The following quote is from the California Safe Schools Coalition Model School District Policy Regarding Transgender and Gender Nonconforming Students:
The District is required to maintain a mandatory permanent pupil record (“official record”) that includes a student’s legal name and legal gender. However, the District is not required to use a student’s legal name and gender on other school records or documents. The District will change a student’s official record to reflect a change in legal name or legal gender upon receipt of documentation that such change has been made pursuant to a court order. In situations where school staff or administrators are required by law to use or to report a transgender student’s legal name or gender, such as for purposes of standardized testing, school staff and administrators shall adopt practices to avoid the inadvertent disclosure of such confidential information.
A student has the right to be addressed by a name and pronoun that corresponds to the student’s gender identity. A court-ordered name or gender change is not required, and the student need not change his or her official records. The intentional or persistent refusal to respect a student’s gender identity (for example, intentionally referring to the student by a name or pronoun that does not correspond to the student’s gender identity) is a violation of this policy.”
“Upon request, districts should prepare data systems to list a transgender or gender nonconforming student by his or her preferred name and gender.”
“Privacy Rights of Transgender or Gender Nonconforming Student
A student’s decision to inform the district that his or her gender identity differs from his or her biological gender is extremely personal and private. In addition, transgender and gender nonconforming students may face bullying and harassment as a result of other students or staff not understanding or tolerating the public representations of their gender identity. At the same time, the decision may potentially involve very public components if, for example, the student starts to go by a different name. Despite this potential for public awareness, districts are still legally responsible to maintain the students privacy according to the students wishes.”
The following is an excerpt from Know Your Rights – Transgender People and the Law; Name Change and Identity Documents:
“Can a person change his or her name to reflect his or her gender identity? Yes. In some states [and California is one of those states], through what is called “common law name change,” people may change their name simply by using the new name in everyday interactions. It is free and easy, but does not create the kind of solid paper trail needed to change identity documents.”

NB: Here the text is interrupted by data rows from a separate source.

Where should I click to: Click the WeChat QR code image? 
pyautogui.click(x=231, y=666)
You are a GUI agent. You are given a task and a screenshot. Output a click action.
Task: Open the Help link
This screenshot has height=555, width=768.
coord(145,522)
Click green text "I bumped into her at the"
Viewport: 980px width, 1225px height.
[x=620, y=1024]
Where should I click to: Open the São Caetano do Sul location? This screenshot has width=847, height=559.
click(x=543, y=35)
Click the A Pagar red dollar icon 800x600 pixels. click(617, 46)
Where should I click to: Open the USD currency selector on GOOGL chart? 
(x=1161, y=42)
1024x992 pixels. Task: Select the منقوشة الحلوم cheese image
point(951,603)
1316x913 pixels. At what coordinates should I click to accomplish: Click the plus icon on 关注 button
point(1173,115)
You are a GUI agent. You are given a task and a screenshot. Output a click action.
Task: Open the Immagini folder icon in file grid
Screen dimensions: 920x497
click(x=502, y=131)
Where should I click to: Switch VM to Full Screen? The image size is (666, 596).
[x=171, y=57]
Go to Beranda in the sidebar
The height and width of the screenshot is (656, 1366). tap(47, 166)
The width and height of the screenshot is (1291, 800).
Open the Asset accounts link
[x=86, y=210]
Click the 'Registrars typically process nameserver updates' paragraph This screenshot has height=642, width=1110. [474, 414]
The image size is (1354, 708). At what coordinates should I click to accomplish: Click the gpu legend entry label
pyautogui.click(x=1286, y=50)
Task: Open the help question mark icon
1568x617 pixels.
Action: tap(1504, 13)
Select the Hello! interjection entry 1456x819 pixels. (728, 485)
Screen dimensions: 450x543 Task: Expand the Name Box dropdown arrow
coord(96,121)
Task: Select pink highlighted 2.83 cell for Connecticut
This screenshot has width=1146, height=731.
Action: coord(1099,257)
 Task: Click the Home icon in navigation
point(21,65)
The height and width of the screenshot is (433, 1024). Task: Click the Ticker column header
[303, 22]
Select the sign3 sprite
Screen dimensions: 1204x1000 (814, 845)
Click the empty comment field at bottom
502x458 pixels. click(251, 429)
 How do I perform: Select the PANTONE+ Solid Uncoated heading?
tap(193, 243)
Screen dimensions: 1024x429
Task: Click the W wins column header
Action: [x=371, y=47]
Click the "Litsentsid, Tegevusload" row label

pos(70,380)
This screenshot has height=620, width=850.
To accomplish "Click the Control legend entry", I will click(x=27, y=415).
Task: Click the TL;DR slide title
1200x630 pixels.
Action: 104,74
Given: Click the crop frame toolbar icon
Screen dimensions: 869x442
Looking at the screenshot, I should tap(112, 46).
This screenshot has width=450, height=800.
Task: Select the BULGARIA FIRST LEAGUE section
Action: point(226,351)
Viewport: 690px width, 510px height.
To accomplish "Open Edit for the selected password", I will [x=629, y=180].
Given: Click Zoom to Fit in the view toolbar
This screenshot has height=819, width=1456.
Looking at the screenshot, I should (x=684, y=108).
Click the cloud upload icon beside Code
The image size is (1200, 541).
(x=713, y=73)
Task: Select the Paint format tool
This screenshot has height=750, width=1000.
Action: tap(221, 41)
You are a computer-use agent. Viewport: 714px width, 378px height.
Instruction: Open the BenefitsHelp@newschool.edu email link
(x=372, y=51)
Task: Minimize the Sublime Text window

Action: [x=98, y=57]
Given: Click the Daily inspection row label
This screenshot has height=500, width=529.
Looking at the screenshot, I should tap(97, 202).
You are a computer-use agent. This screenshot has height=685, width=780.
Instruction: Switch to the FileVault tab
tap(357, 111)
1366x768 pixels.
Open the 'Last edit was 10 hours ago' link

If you are interested in pursuing the legal name and gender change, know it takes at least 6 weeks to go through. Those of you who reside in San Diego can find the packet here. Click here for the Transgender Law Center’s comprehensive page with links to all forms needed.
For those of you not in San Diego, simply Google your county and “name and gender change”.
PLEASE NOTE, DUE TO AB1121, YOU NO LONGER HAVE TO PUBLISH ANYTHING IN THE NEWSPAPER. If the court is unaware of this, educate them. Filing the packet costs $435 (at least in San Diego), but the fee can be waived based on low income. (Ask for the “In Forma Pauperis“.)
Here is the Transgender Law Center’s awesome resource that includes UPDATED information on changing name, gender, etc. If you are interested in pursuing a name and gender change, start on page 9.
If you ONLY need to change your child’s gender marker (keeping birth name), and your child was born in California: click here.
Any other tips from those who have been down this road greatly appreciated!